***** RECORDS TO USE
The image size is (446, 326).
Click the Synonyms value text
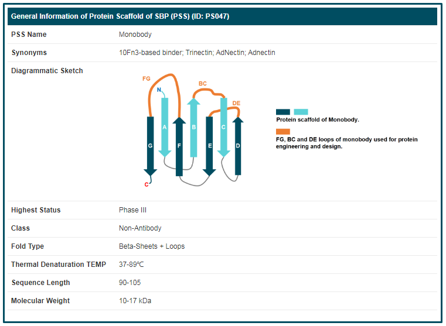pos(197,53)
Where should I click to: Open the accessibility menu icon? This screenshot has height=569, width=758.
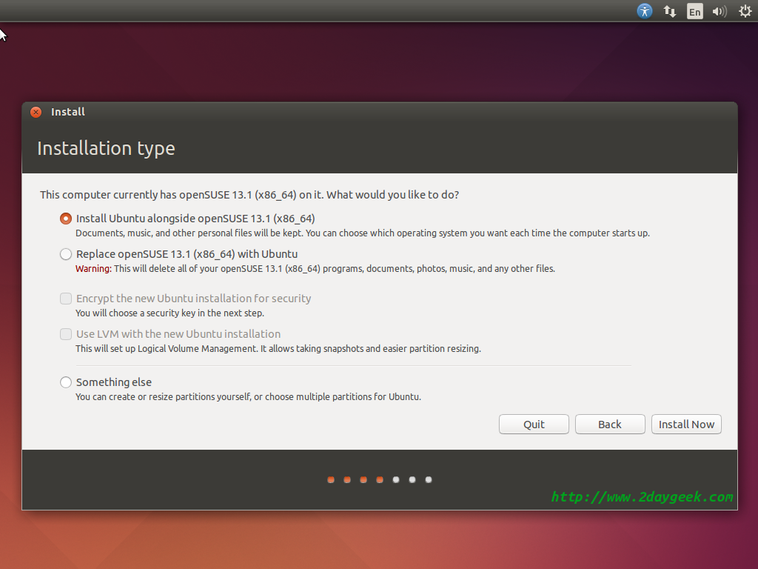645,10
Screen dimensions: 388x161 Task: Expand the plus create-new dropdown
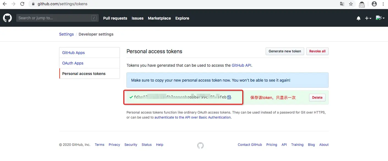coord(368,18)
**********
***** RECORDS TO USE
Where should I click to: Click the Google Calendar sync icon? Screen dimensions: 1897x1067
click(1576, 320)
**********
***** RECORDS TO USE
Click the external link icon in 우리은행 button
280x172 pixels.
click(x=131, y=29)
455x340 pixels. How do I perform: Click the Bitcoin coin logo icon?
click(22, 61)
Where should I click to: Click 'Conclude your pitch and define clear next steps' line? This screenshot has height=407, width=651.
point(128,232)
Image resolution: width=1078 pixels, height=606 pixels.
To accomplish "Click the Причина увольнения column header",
**********
_CHALLENGE_
Can you edit the entries from the line with "The image size is (446, 326)." up to and including the line with "coord(368,18)" so that "Synonyms" becomes "Antonyms", with nothing else changed? Leave the pictures out of your answer.

_RESPONSE_
The image size is (446, 326).
Click the Antonyms value text
pos(197,53)
Where should I click to: Open the accessibility menu icon? This screenshot has height=569, width=758.
645,10
Screen dimensions: 388x161 Task: Expand the plus create-new dropdown
coord(368,18)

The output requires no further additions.